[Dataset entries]
■ ■ ■ ■
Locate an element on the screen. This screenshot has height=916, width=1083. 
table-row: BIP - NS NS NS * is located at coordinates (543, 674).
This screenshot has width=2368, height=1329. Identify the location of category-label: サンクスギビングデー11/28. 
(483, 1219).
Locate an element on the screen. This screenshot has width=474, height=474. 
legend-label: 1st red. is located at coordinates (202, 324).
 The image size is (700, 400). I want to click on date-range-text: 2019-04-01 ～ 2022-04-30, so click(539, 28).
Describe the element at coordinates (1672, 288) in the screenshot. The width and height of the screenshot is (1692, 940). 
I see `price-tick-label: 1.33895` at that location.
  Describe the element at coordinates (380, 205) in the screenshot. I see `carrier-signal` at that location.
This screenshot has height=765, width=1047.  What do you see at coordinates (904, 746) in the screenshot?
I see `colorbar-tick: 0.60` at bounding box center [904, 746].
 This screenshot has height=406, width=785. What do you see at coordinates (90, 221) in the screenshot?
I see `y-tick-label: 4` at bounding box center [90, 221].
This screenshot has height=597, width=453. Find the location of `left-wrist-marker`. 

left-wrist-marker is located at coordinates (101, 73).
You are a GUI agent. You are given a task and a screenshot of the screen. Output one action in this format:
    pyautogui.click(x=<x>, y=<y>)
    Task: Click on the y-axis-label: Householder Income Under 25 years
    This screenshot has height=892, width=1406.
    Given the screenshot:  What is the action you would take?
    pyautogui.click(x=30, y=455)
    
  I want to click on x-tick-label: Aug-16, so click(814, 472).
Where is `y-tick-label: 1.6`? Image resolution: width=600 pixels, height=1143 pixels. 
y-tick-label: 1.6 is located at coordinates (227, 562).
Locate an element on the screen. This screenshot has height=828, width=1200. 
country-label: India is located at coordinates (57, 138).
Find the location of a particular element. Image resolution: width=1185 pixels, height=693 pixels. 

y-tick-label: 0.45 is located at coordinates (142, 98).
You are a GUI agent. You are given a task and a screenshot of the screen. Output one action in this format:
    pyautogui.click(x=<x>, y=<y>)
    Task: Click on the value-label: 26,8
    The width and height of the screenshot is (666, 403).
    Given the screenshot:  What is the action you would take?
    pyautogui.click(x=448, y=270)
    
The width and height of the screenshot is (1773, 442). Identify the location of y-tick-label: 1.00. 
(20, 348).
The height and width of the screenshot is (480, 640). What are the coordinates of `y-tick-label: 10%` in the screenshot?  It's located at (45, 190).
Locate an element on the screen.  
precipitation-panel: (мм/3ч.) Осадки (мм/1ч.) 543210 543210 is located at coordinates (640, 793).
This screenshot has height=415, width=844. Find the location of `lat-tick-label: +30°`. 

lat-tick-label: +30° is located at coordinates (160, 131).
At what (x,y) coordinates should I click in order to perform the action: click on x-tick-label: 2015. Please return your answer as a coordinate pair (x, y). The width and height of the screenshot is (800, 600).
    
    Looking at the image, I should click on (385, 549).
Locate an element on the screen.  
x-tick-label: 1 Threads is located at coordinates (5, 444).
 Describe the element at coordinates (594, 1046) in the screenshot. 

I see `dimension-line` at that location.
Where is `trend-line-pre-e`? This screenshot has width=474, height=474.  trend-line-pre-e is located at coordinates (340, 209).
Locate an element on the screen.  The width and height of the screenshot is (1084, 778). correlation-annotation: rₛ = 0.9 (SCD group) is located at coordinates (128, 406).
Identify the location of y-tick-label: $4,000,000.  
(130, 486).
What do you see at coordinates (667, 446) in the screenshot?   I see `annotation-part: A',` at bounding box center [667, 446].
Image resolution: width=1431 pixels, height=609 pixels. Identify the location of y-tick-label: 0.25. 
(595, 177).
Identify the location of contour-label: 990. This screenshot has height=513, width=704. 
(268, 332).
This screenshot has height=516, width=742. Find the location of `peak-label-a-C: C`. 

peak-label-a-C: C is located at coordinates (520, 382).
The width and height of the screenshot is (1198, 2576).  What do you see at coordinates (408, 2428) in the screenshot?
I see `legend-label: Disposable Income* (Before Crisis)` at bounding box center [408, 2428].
■ ■ ■ ■
Reproduce the entries verbatim from the first line through the line containing "(483, 1219).", inclusive.

> Task answer
Locate an element on the screen. This screenshot has height=916, width=1083. 
table-row: BIP - NS NS NS * is located at coordinates (543, 674).
This screenshot has width=2368, height=1329. Identify the location of category-label: サンクスギビングデー11/28. 
(483, 1219).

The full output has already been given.